EDIT : Reply to #Li-aung Yip's doubts
I conducted a small Matlab test to check the speed differential between repmat and tony's trick. Using the code mentioned below, I calculated the times for constructing the same tiled vector from a base vector A=[1:N]. The results show that YES, Tony's-Trick is FASTER BY AN ORDER of MAGNITUDE, especially for larger N. People are welcome to try it themselves. This much time differential can be critical if such an operation has to be performed in loops. Here is the small script I used;
N= 10 ;% ASLO Try for values N= 10, 100, 1000, 10000
% time for tony_trick
tic;
A=(1:N)';
B=A(:,ones(N,1));
C=B(:)';
t_tony=toc;
clearvars -except t_tony N
% time for repmat
tic;
A=(1:N);
B=repmat(A,1,N);
t_repmat=toc;
clearvars -except t_tony t_repmat N
The Times (in seconds) for both methods are given below;
N=10, time_repmat = 8e-5 , time_tony = 3e-5
N=100, time_repmat = 2.9e-4 , time_tony = 6e-5
N=1000, time_repmat = 0.0302 , time_tony = 0.0058
N=10000, time_repmat = 2.9199 , time_tony = 0.5292
My RAM didn't permit me to go beyond N=10000. I am sure, the time difference between the two methods will be even more significant for N=100000. I know, these times might be different for different machines, but the relative difference in order-of-magnitude of times will stand. Also, I know, the avg of times could have been a better metric, but I just wanted to show the order of magnitude difference in time consumption between the two approaches. My machine/os details are given below :
Relevant Machine/OS/Matlab Details : Athlon i686 Arch, Ubuntu 11.04 32 bit, 3gb ram, Matlab 2011b
Based on Abhinav's answer and some tests, I wrote a function which is ALWAYS faster than repmat()!
It uses the same parameters, except for the first parameter which must be a vector and not a matrix.
function vec = repvec( vec, rows, cols )
%REPVEC Replicates a vector.
% Replicates a vector rows times in dim1 and cols times in dim2.

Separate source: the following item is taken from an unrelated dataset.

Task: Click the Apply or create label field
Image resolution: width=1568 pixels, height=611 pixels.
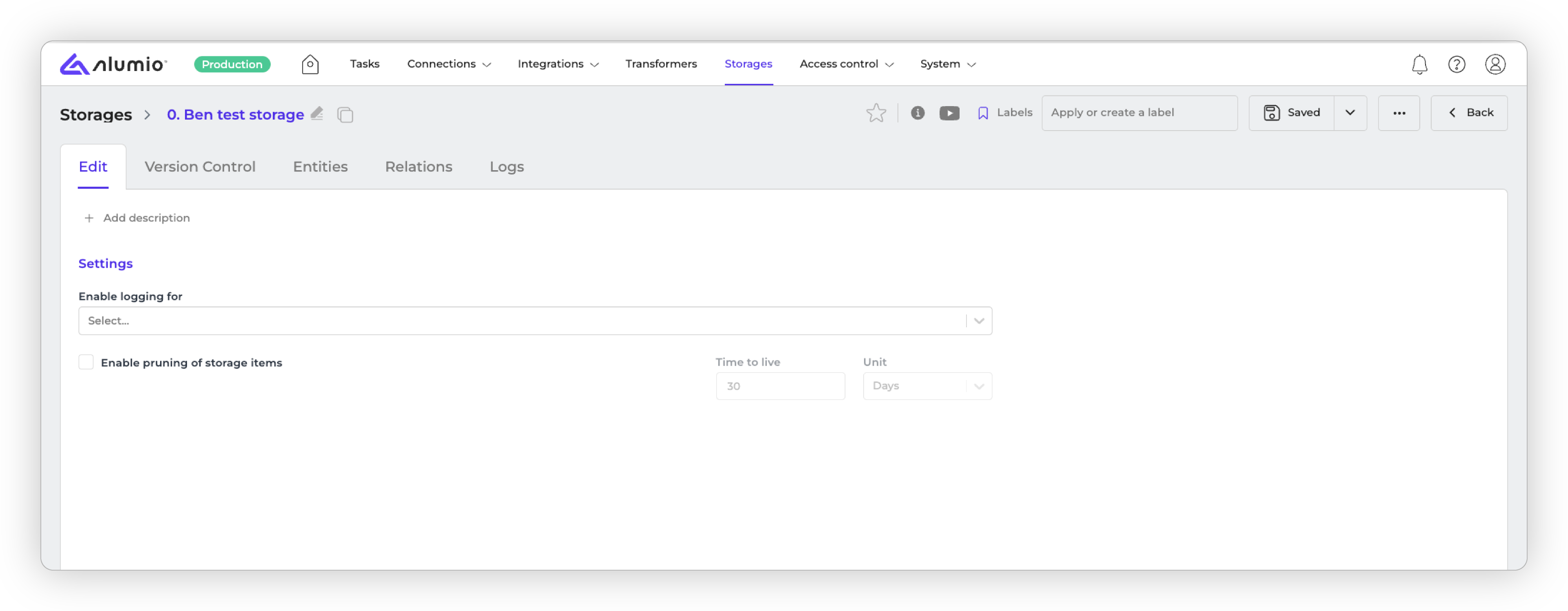Action: 1138,113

% Auto optimization included.
% Faster than repmat()!!!
%
% Copyright 2012 by Marcel Schnirring
if ~isscalar(rows) || ~isscalar(cols)
error('Rows and cols must be scaler')
end
if rows == 1 && cols == 1
return % no modification needed
end
% check parameters
if size(vec,1) ~= 1 && size(vec,2) ~= 1
error('First parameter must be a vector but is a matrix or array')
end
% check type of vector (row/column vector)
if size(vec,1) == 1
% set flag
isrowvec = 1;
% swap rows and cols
tmp = rows;
rows = cols;
cols = tmp;
else
% set flag
isrowvec = 0;
end
% optimize code -> choose version
if rows == 1
version = 2;
else
version = 1;
end
% run replication
if version == 1
if isrowvec
% transform vector
vec = vec';
end
% replicate rows
if rows > 1
cc = vec(:,ones(1,rows));
vec = cc(:);
%indices = 1:length(vec);
%c = indices';
%cc = c(:,ones(rows,1));
%indices = cc(:);
%vec = vec(indices);
end
% replicate columns
if cols > 1
%vec = vec(:,ones(1,cols));
indices = (1:length(vec))';
indices = indices(:,ones(1,cols));
vec = vec(indices);
end
if isrowvec
% transform vector back
vec = vec';
end
elseif version == 2
% calculate indices
indices = (1:length(vec))';
% replicate rows
if rows > 1
c = indices(:,ones(rows,1));
indices = c(:);
end
% replicate columns
if cols > 1
indices = indices(:,ones(1,cols));
end
% transform index when row vector
if isrowvec
indices = indices';
end
% get vector based on indices
vec = vec(indices);
end
end
Feel free to test the function with all your data and give me feedback. When you found something to even improve it, please tell me.